- _PROBLEM REQUIREMENTS_
Only a number is wanted here. Tally the lines of the data that contain "computer".

[DATA SUPPLIED — start]

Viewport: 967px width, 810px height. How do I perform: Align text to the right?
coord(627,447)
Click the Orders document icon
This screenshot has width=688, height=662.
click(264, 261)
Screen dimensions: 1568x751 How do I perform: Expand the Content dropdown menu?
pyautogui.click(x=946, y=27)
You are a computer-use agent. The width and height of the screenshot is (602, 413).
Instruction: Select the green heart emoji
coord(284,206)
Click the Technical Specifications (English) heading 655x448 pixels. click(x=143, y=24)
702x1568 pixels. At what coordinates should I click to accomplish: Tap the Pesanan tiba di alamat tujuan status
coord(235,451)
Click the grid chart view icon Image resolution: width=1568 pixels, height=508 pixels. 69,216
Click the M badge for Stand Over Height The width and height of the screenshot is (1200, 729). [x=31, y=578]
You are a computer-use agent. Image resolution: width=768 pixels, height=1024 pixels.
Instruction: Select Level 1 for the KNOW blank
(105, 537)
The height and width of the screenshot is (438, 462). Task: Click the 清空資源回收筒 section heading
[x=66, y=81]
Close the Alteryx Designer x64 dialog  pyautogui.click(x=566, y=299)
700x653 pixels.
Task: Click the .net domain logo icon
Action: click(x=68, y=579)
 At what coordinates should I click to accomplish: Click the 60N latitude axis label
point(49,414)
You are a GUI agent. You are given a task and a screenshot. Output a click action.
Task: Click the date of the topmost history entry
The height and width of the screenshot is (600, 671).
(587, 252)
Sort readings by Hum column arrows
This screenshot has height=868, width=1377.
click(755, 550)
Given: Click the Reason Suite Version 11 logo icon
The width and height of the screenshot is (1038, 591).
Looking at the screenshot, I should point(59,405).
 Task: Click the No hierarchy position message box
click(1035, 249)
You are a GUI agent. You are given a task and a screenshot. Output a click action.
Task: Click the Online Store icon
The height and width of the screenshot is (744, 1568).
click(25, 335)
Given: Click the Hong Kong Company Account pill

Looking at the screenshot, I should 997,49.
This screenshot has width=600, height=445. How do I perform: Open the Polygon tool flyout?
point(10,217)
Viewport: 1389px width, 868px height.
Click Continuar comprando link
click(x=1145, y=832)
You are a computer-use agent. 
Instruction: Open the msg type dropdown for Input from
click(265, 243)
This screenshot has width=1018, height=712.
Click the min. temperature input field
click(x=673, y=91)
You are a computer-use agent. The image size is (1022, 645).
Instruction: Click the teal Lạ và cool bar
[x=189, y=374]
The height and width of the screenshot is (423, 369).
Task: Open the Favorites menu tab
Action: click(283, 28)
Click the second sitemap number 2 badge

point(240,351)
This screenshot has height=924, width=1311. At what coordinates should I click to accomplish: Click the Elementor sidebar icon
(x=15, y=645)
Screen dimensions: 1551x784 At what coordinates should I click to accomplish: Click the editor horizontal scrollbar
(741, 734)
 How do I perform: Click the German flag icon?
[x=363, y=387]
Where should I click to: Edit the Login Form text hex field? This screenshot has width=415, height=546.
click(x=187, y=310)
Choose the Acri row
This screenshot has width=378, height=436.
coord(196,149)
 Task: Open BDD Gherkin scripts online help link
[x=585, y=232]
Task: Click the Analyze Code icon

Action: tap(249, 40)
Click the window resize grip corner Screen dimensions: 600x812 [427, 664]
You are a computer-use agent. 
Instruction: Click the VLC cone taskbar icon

[DATA SUPPLIED — finish]

- _ANSWER SECTION_
5